◆ TU TAREA:
Continúa el texto sobre la limosna que aparece más abajo, a partir de su última oración.
----- FRAGMENTO DE TEXTO
El vídeo, en fin, es lo de menos; lo importante son las reacciones. El tipo de la calle Echegaray cumplía, de manera poco ortodoxa, esa máxima del caritativo que dice que solo se debe dar dinero cuando se acompañan indicaciones de lo que se debe hacer con él. Una especie conocida es la del buen samaritano que, ante la petición de limosna, dice que él dinero no da, pero acompaña al pobre al súper a comprar un poco de comida. De esta forma, quiere apartarlo de los vicios o, algo aún peor, de los lujos. Cuando le dicen que no, el samaritano se siente aún mejor que comprándole una baguette. Se trata del “ajá” del que escribí aquí hace años, cuando se descubrió en Pontevedra que un mendigo tenía un piso. ¡Pues claro que tenía un piso, para qué iba a pedir dinero si no! Pero los suspicaces ciudadanos usaron el “ajá” que servía para no darle dinero nunca y justificar no habérselo dado, ni a él ni a nadie, jamás. El mismo “ajá” de aquel inspector de Servicios Sociales en La brecha de Mat Taibbi que vio en el piso de una mujer violada unas braguitas muy sexis y las acusó de ser el arma del delito.
----------
----- REGISTROS DEL CONJUNTO
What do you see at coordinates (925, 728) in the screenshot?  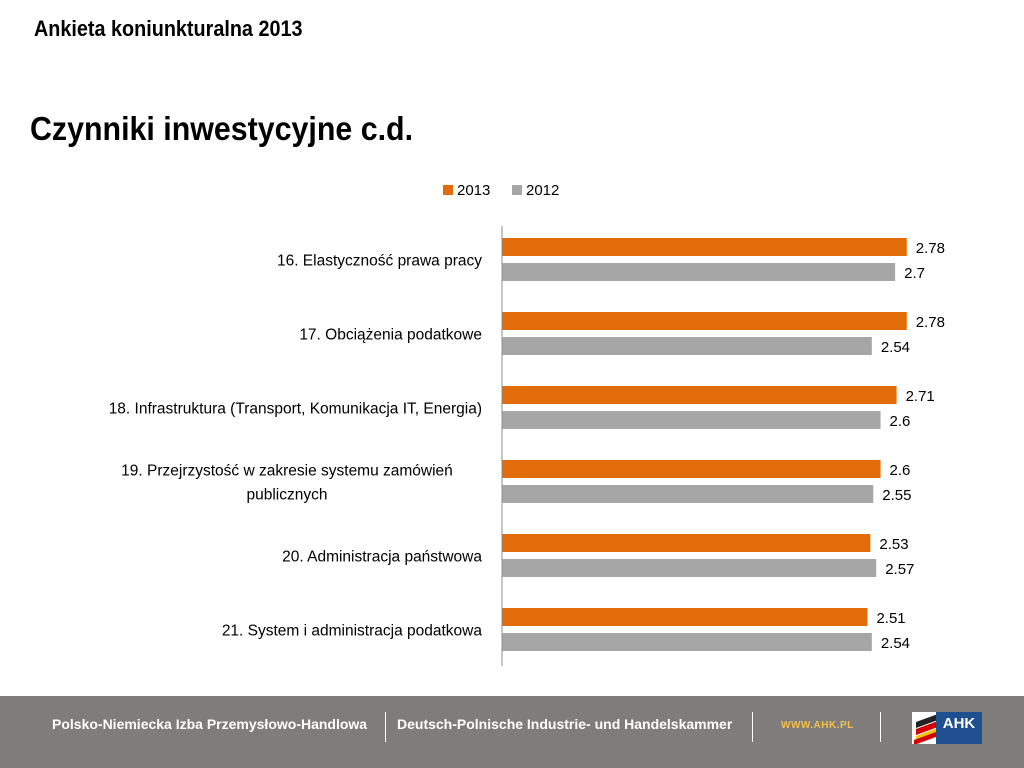 I see `flag-icon` at bounding box center [925, 728].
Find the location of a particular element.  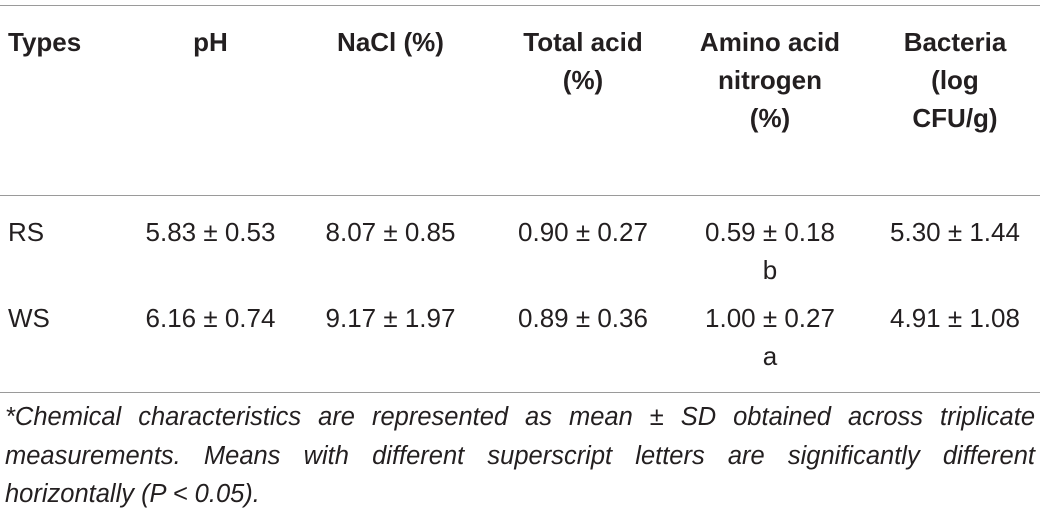

superscript: a is located at coordinates (770, 356).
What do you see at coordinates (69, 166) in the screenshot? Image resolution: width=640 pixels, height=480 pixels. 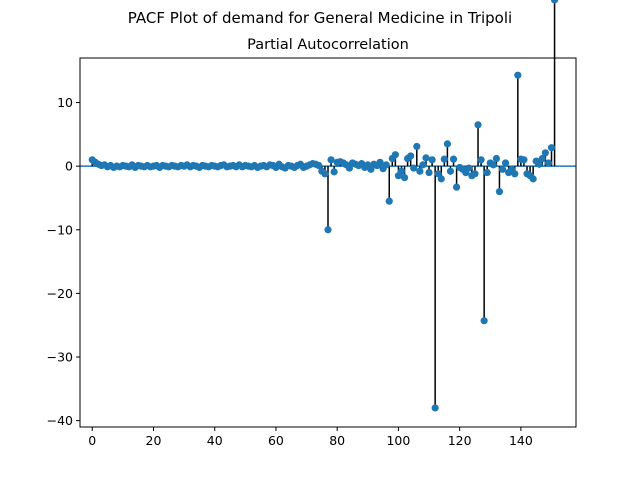 I see `y-tick-label: 0` at bounding box center [69, 166].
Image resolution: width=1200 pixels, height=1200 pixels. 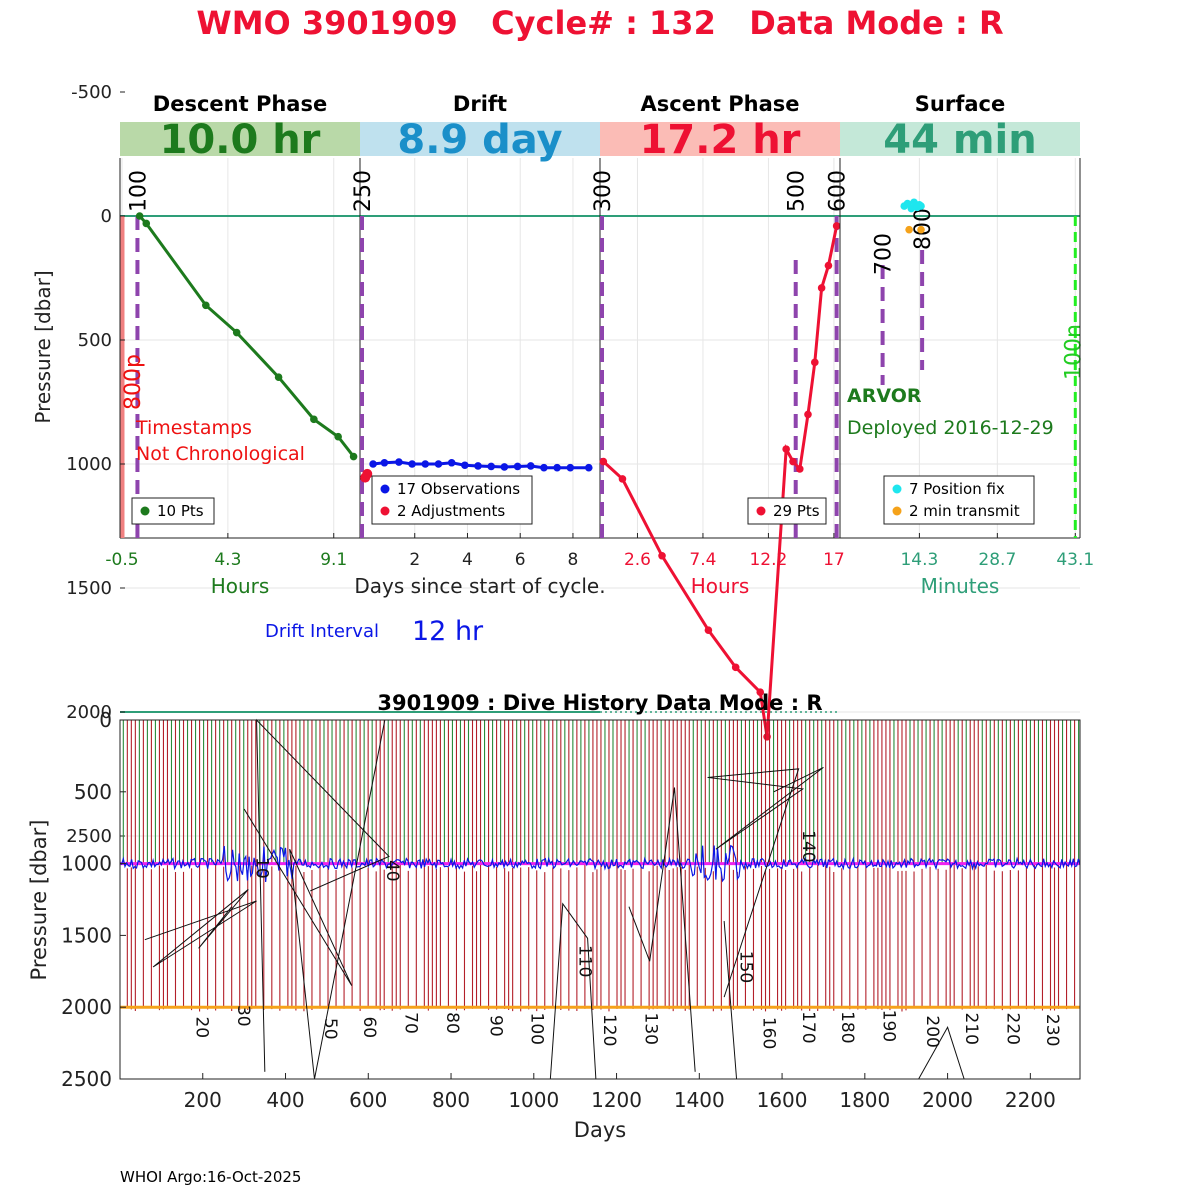 I want to click on phase-duration: 44 min, so click(x=960, y=140).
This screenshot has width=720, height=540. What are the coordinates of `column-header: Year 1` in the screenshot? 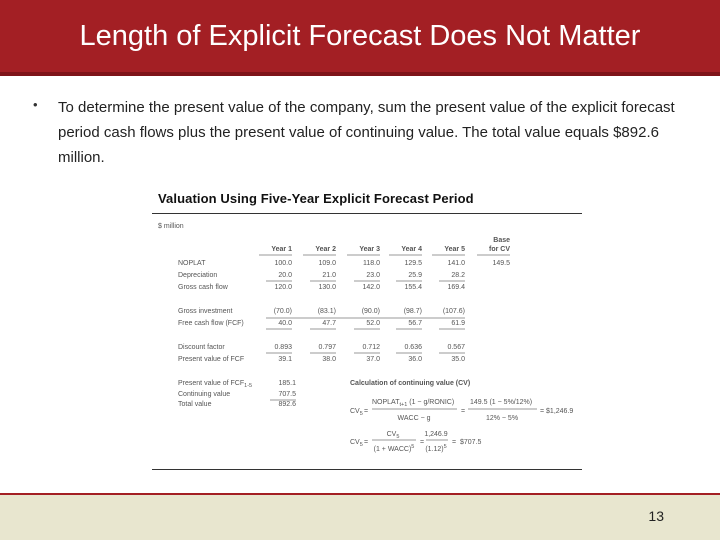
----------
◆ RESPUESTA:
Uno de los reproches más exaltados a ese supuesto ladrón de gambas de Alicante, y de cualquier otro sitio, es que si de verdad tenía hambre podía haber robado otro producto. No basta con ser pobre, hay que saber serlo. Decirle al que no tiene dinero lo que debe hacer con él es un vicio comparable a señalarle al ladrón de comida los pasillos del supermercado en los que puede robar. Se preocupan por su dieta. Y si hace caso, tendrá de su parte al moralista. A ese moralista, en el fondo, le dan igual las necesidades del pobre pues atiende primero a la suya: que le obedezcan. Hay una leyenda preciosa al respecto sobre el padre de Emilio Botín. Cada mañana se encontraba con un mendigo pidiendo limosna “por el amor de Dios”, y nunca le daba un duro. Hasta que el mendigo, ya desesperado, le pidió dinero “por el amor de Dios y de la Virgen santísima”, y el banquero sacó el duro del bolsillo y dijo: “Con dos avales, sí”.
El compositor Manuel Alejandro contó hace unos meses que empezó a tener problemas con la religión cuando sacaron del Padrenuestro el “perdona nuestras deudas” para dejar sitio a los ofendiditos (“perdona nuestras ofensas”). “Para los que lo pasábamos mal”, dijo, “eso era lo único a lo que nos podíamos agarrar, que nos perdonasen las deudas”. Esa gente que se echa encima de un tipo que roba comida lo pasaría mal sin dinero, pero por lo visto lo pasa peor con él.